→ **WORK REQUIRED**
Give back exactly the first lines of the entries below, through the line with "You are a computer-use agent. Screen dimensions: 650x302".

--- START ---

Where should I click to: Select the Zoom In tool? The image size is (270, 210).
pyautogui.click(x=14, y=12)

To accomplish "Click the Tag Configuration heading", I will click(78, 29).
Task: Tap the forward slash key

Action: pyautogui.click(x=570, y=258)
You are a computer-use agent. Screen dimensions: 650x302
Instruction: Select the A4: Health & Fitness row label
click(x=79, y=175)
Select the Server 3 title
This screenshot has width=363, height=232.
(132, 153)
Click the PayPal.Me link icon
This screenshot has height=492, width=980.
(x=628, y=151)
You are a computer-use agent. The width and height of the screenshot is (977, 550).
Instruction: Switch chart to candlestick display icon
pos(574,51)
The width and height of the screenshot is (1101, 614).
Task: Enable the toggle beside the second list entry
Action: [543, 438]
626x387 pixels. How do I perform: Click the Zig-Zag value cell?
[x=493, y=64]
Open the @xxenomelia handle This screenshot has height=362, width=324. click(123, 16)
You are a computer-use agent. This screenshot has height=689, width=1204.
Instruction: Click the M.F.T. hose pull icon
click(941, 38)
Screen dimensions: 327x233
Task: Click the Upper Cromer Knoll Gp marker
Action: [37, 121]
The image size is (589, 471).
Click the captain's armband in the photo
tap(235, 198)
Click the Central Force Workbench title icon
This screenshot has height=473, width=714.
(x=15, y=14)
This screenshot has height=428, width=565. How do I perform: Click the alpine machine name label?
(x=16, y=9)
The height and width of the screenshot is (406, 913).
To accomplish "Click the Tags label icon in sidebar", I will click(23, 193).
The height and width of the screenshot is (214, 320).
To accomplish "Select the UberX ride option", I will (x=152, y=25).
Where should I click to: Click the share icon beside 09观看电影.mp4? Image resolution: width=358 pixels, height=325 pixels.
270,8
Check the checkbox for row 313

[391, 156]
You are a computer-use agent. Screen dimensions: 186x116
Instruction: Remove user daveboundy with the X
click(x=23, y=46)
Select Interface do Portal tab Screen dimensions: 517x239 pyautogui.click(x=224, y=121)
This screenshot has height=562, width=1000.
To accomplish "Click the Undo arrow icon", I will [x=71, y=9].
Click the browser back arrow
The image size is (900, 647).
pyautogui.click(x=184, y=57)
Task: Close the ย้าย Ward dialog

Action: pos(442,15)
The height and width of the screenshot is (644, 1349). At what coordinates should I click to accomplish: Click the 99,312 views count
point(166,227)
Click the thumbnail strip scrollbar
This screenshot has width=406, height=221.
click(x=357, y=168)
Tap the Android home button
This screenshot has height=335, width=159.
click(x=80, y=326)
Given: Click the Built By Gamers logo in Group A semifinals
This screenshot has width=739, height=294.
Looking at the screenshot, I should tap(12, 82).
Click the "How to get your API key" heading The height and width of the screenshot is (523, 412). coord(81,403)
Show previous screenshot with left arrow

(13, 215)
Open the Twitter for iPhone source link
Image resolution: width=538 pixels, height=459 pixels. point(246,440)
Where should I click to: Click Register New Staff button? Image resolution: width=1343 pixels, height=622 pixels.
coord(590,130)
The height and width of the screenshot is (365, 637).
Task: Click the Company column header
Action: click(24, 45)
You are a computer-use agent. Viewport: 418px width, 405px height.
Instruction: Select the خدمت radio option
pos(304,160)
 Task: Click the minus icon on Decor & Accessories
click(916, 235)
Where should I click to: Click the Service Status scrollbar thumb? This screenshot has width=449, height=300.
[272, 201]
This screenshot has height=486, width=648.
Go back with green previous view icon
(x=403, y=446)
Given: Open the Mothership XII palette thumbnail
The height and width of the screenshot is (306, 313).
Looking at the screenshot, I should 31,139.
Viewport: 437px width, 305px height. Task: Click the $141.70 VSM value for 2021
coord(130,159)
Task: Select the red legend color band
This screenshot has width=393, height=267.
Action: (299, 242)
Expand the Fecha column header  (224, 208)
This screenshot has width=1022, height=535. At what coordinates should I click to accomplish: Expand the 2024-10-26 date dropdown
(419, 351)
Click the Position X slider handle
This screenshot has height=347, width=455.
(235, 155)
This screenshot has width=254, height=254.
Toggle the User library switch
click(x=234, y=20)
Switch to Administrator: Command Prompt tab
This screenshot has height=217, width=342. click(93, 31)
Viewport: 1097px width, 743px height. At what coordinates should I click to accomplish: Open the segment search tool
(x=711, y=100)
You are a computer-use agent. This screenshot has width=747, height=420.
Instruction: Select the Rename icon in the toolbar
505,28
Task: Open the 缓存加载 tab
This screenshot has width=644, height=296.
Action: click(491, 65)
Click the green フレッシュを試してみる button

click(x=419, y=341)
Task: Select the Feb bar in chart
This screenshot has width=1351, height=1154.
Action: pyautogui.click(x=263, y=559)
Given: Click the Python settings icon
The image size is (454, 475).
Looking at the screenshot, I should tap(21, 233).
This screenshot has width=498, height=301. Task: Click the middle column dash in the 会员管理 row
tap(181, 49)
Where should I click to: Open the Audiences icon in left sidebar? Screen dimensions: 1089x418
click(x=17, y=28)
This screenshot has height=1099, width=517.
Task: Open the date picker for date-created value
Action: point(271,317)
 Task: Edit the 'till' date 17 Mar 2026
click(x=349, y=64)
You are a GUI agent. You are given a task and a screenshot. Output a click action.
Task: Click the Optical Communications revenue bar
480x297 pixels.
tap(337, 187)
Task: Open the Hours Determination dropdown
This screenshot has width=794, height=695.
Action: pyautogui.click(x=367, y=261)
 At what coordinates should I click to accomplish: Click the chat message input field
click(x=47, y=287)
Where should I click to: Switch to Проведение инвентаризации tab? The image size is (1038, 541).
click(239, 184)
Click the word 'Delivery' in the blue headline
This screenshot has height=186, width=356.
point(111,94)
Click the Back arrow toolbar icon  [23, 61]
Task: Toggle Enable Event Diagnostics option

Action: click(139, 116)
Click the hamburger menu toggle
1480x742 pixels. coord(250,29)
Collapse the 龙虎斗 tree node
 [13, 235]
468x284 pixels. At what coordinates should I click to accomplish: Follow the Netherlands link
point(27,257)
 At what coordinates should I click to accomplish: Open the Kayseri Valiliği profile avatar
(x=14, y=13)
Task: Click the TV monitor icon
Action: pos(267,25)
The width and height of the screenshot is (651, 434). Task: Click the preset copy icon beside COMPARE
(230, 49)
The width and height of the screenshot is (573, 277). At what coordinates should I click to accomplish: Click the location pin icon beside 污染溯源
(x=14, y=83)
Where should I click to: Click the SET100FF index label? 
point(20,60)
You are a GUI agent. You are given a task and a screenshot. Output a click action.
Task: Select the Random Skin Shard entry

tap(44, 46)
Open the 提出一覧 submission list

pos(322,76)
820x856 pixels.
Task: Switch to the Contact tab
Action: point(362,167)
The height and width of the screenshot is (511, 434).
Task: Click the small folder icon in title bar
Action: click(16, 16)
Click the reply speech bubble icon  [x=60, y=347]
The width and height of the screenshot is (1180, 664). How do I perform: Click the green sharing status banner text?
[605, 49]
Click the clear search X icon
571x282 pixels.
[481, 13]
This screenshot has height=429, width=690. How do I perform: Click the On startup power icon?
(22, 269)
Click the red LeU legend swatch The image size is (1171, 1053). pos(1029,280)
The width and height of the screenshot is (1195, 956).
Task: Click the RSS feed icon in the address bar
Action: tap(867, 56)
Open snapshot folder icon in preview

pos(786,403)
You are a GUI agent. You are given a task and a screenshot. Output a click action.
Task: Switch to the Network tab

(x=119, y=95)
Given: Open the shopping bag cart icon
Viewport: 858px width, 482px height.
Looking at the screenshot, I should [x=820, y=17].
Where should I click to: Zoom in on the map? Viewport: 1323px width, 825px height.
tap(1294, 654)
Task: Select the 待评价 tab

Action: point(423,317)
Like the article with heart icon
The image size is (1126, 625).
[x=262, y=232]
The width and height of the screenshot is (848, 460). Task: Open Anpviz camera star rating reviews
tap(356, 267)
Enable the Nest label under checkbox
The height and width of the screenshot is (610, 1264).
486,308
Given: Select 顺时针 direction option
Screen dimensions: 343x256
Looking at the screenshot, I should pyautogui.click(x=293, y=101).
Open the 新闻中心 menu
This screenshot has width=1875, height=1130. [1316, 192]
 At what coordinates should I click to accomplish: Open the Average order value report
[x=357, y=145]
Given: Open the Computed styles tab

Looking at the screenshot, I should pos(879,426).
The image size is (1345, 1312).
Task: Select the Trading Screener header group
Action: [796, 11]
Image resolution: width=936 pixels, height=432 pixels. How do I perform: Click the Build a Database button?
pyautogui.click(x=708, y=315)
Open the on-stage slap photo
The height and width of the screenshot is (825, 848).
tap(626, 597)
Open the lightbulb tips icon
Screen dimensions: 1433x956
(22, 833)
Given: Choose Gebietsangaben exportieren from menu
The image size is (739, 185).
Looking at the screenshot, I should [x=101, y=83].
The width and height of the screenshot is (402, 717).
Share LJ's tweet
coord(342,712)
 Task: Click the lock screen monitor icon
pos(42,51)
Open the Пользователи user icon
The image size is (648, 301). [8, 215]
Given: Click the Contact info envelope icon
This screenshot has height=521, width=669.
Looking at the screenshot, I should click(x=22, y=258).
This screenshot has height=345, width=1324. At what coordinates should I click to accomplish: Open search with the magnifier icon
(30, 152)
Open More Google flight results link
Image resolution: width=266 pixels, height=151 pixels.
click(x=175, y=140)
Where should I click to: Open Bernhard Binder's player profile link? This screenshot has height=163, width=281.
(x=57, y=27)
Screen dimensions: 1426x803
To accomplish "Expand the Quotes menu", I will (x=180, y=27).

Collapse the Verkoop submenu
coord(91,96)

--- END ---

→ **EXERCISE SOLUTION**
Where should I click to: Select the Zoom In tool? The image size is (270, 210).
pyautogui.click(x=14, y=12)

To accomplish "Click the Tag Configuration heading", I will click(78, 29).
Task: Tap the forward slash key

Action: pyautogui.click(x=570, y=258)
You are a computer-use agent. Screen dimensions: 650x302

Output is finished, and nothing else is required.